### [REQUIRED ACTION]
Please restate, word for word, the lines below that begin at the one with "126x95 pixels." and end at the one with "You are a computer-use agent. Screen". Leave out all other lines.

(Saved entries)
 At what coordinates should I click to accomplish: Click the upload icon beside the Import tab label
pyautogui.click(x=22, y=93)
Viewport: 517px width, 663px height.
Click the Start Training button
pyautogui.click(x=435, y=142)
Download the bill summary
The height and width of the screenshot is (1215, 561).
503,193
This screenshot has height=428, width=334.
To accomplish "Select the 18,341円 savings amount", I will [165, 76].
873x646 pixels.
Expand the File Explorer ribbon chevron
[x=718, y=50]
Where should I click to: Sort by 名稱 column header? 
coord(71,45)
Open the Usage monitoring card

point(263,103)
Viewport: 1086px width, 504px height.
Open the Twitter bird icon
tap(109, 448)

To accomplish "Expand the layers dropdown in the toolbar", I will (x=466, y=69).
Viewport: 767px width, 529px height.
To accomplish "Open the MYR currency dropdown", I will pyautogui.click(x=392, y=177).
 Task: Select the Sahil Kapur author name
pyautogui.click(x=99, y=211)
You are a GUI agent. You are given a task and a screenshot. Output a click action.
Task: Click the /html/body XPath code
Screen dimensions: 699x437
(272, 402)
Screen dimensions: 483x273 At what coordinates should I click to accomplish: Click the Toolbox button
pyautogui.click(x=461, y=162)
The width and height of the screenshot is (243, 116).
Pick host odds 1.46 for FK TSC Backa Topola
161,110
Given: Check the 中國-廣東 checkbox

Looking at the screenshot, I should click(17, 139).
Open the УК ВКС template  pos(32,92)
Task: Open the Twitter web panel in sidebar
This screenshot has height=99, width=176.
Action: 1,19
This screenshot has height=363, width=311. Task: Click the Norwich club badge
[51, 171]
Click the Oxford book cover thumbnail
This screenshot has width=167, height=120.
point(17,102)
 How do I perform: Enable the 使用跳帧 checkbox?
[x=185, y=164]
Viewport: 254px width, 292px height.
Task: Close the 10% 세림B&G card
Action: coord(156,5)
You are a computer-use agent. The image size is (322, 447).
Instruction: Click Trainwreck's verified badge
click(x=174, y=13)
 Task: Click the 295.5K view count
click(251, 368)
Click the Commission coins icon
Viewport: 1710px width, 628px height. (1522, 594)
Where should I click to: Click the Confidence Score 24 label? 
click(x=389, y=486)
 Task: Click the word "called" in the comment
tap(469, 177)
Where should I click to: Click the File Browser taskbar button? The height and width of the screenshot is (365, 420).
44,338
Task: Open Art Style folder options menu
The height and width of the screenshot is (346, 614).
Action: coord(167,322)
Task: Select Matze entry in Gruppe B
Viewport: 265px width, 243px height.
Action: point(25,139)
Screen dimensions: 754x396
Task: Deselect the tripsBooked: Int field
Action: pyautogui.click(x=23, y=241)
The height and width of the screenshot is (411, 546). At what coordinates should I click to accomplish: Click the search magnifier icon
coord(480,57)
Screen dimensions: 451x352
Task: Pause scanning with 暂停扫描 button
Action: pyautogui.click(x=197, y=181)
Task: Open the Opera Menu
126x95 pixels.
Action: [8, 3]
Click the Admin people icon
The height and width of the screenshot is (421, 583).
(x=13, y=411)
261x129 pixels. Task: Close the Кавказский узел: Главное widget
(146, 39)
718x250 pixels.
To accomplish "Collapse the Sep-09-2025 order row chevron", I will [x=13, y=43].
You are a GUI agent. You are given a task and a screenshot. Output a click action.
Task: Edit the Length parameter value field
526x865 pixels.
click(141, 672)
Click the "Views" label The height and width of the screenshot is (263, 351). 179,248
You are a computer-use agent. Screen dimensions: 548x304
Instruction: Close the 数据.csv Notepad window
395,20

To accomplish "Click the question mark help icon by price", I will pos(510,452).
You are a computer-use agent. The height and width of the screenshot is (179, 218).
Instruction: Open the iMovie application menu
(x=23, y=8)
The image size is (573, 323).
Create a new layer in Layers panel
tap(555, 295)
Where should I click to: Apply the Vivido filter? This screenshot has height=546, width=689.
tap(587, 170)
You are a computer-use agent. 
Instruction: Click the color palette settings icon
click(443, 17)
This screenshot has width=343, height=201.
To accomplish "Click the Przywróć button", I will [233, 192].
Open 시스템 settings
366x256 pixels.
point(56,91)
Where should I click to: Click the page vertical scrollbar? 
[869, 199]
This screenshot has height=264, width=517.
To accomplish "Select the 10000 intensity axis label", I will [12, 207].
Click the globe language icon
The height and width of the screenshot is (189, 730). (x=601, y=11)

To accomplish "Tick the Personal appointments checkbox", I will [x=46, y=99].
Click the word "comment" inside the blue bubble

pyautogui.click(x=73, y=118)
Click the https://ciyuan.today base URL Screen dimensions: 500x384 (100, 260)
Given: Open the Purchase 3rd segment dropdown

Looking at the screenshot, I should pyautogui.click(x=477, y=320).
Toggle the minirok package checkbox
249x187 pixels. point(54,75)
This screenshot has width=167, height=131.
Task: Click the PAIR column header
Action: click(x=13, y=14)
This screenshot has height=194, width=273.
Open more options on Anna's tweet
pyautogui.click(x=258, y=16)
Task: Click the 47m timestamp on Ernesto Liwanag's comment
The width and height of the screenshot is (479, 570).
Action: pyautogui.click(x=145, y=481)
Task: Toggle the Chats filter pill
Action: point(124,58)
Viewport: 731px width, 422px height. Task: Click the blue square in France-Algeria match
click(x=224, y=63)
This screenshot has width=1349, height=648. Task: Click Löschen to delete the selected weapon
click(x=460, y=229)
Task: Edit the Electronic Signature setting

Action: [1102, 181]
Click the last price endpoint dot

### [THE ANSWER]
126x95 pixels.
Action: [8, 3]
Click the Admin people icon
The height and width of the screenshot is (421, 583).
(x=13, y=411)
261x129 pixels. Task: Close the Кавказский узел: Главное widget
(146, 39)
718x250 pixels.
To accomplish "Collapse the Sep-09-2025 order row chevron", I will [x=13, y=43].
You are a GUI agent. You are given a task and a screenshot. Output a click action.
Task: Edit the Length parameter value field
526x865 pixels.
click(141, 672)
Click the "Views" label The height and width of the screenshot is (263, 351). 179,248
You are a computer-use agent. Screen dimensions: 548x304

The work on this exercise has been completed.